Start of READING PASSAGE
In nature there are neither rewards nor punishments; there are consequences.

Robert Green Ingersoll

JanusIn their pantheon of deities, the ancient Romans held the god Janus to be the keeper of commencements, terminations, and transitions. Due to his horological nature, he was always depicted as a man having a bifurcated visage, able to view both the future and the past simultaneously.

Skip ahead a score of centuries to the late 1600s, when Issac Newton (not yet a “Sir”) presented his powerhouse work Principia Mathematica Philosophiae Naturalis, which, among other things, contained the game-changing Laws of Motion. The third law, perhaps the best known of the triad, states that, “For every action, there is an equal and opposite re-action.” Hit the pool ball with a cue and the ball “pushes” back on the cue and rolls forward…and hopefully into the pocket.

So what do an ancient bust and a lonely scientist have to do with the predictability of your future? Some esoteric incantation that opens a portal in the cosmos and channels the totality of your existential choices? A cryptic algorithm that maps out with Occam-like precision the certain course of coming events? Hardly. The god and the professor coalesce in the concept of

consequences

– a concept that could save your life.

Ground Rules

Without diving needlessly into the yawning chasm of epistemological development, let’s lay out some simple preliminary ideas. The central absolute upon which the whole argument articulates is this: there is nothing – save one thing – that you are not allowed to do. Nothing. You can give and steal, kill and heal, exhort and debase, create and destroy. You are completely and utterly free to chose any thoughts, words, and actions that are available to the physical and mental faculties of the human race. In this sense you are an unfettered agent with total autonomy over your existential reality.

At this point, you might be thinking, “Citizen, you’re loosing touch with reality. I can’t chose to launder money or steal a vehicle or burn a building because our laws prohibit these types of activities.”

Wrong. The fact that you live in a society founded upon moral principles which are enacted, enforced, and interpreted by a ruling power is subservient to the a priori fact that you are able to choose. Unless you are physically incapable of doing so, there is nothing preventing you from stealing the car. Even the law is not stopping you. It can only impose upon you the consequences of undertaking such an action.
End of READING PASSAGE
Start of ROWS
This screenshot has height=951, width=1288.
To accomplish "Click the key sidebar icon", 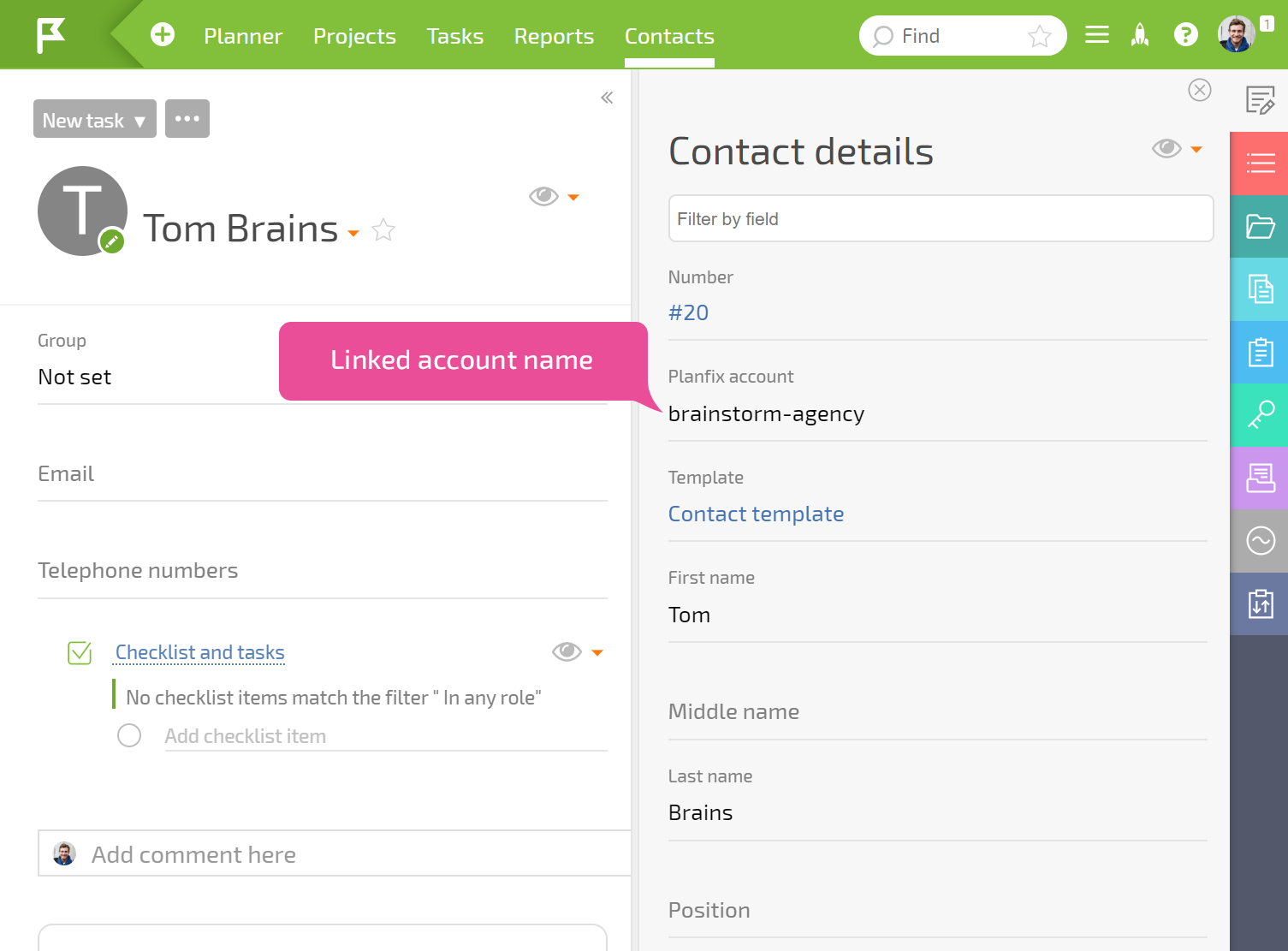I will [1260, 415].
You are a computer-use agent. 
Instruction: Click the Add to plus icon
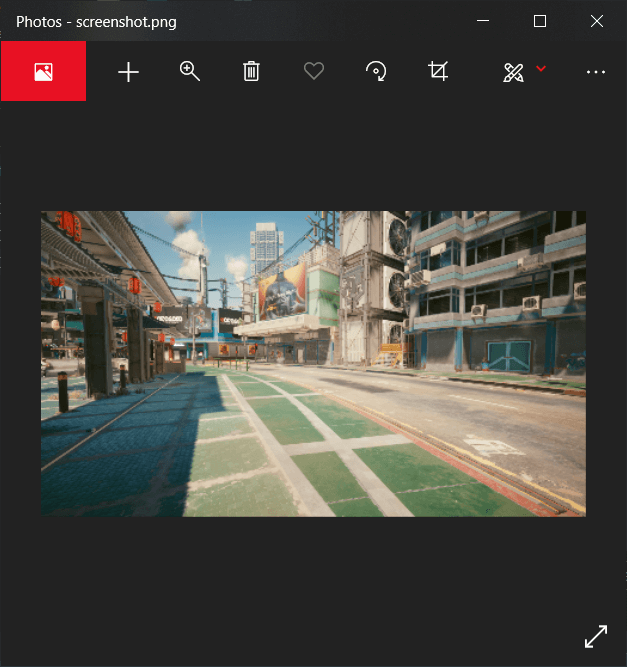tap(128, 72)
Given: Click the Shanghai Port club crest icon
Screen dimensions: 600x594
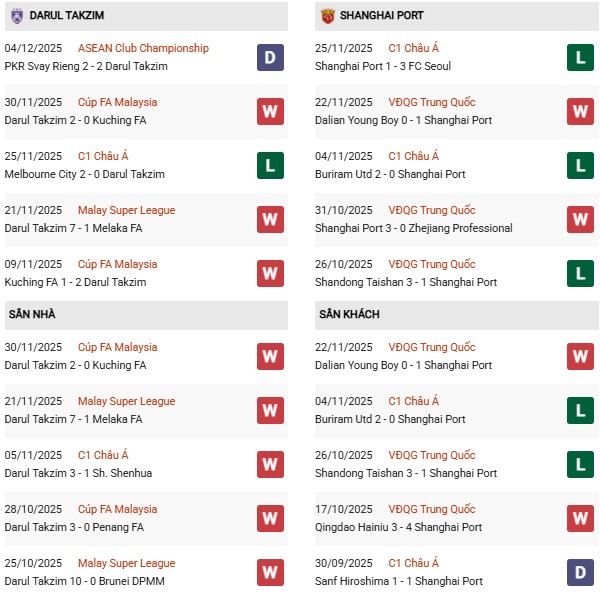Looking at the screenshot, I should 326,15.
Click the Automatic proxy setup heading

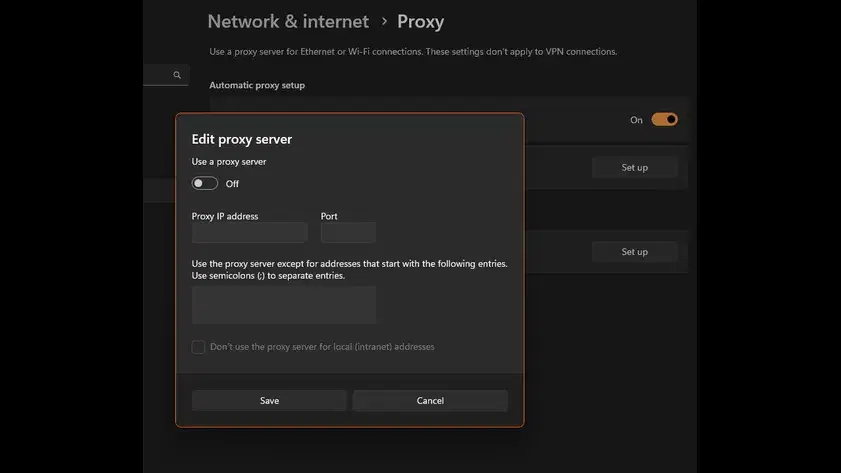257,85
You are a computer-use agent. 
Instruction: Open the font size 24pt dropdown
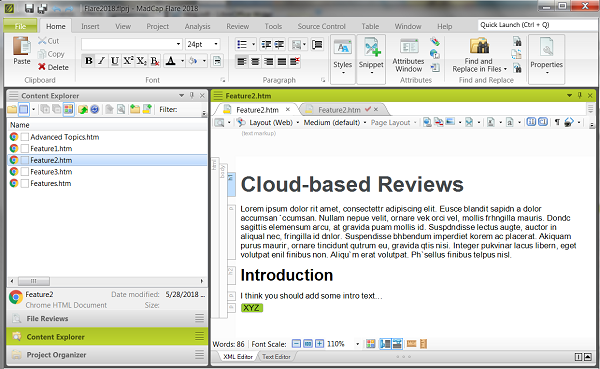click(216, 44)
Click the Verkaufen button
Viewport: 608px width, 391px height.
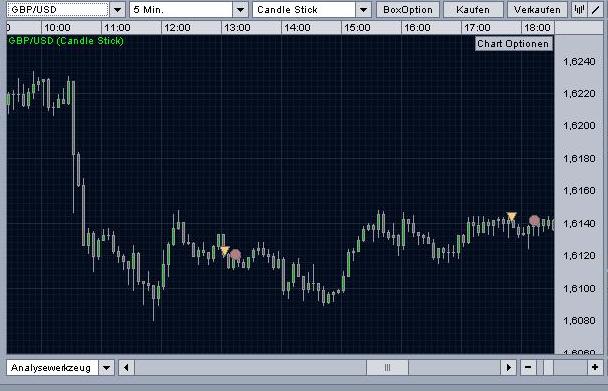pos(537,10)
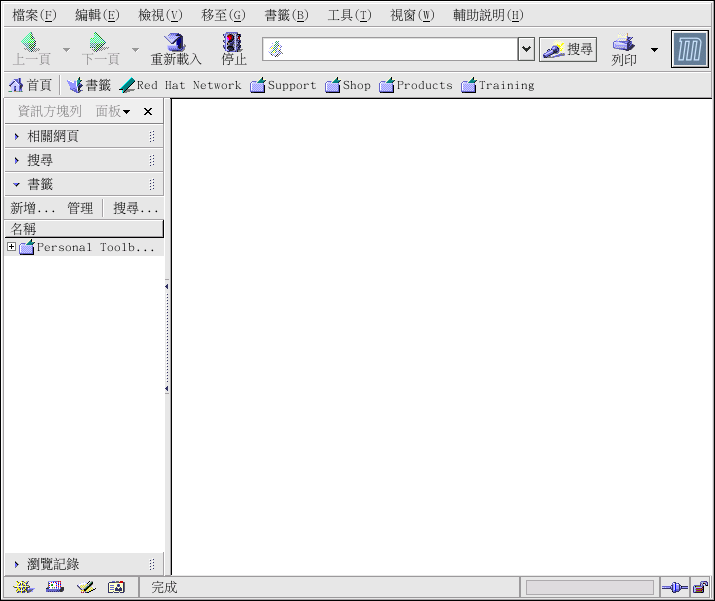Click the Reload (重新載入) toolbar icon
715x601 pixels.
click(176, 43)
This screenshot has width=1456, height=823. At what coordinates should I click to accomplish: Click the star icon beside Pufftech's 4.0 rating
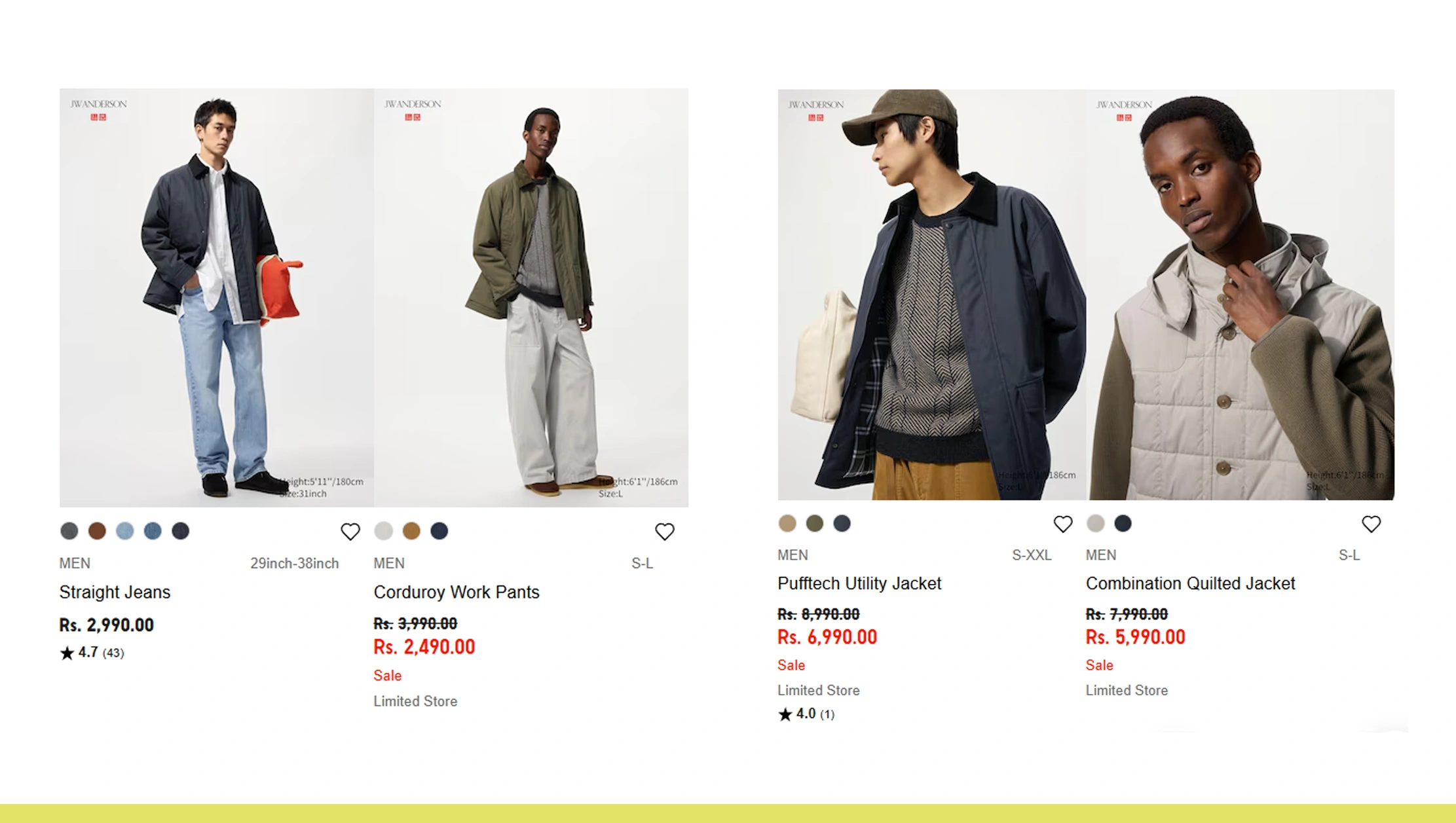[x=784, y=714]
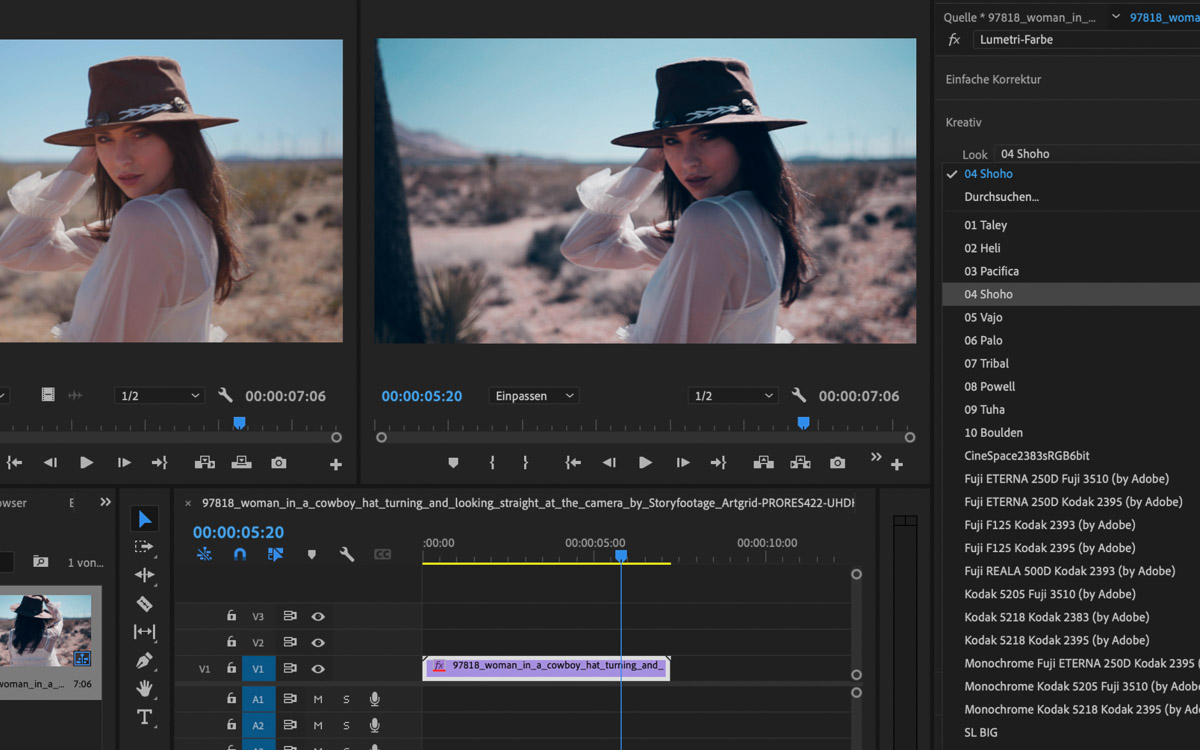The height and width of the screenshot is (750, 1200).
Task: Select the Hand tool
Action: click(144, 688)
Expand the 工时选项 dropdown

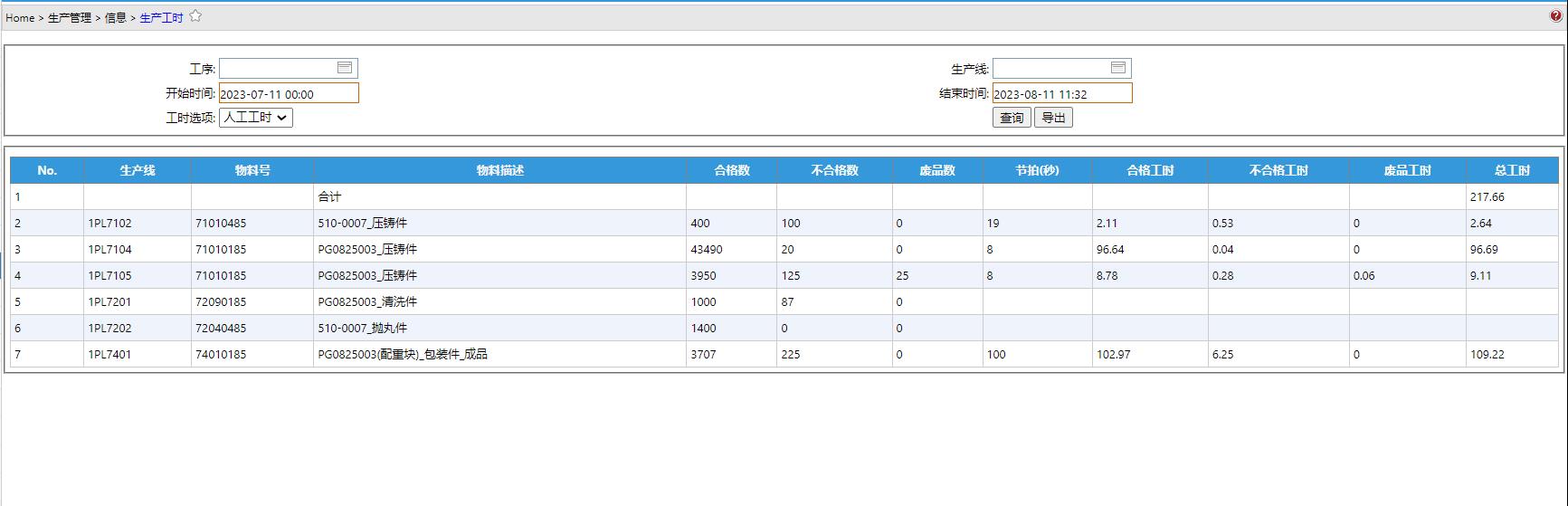pos(256,118)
End of ROWS
# [TASK DIRECTIONS]
According to the essay on consequences, what did the ancient Romans hold the god Janus to be the keeper of?

# [CORRECT RESULT]
Commencements, terminations, and transitions.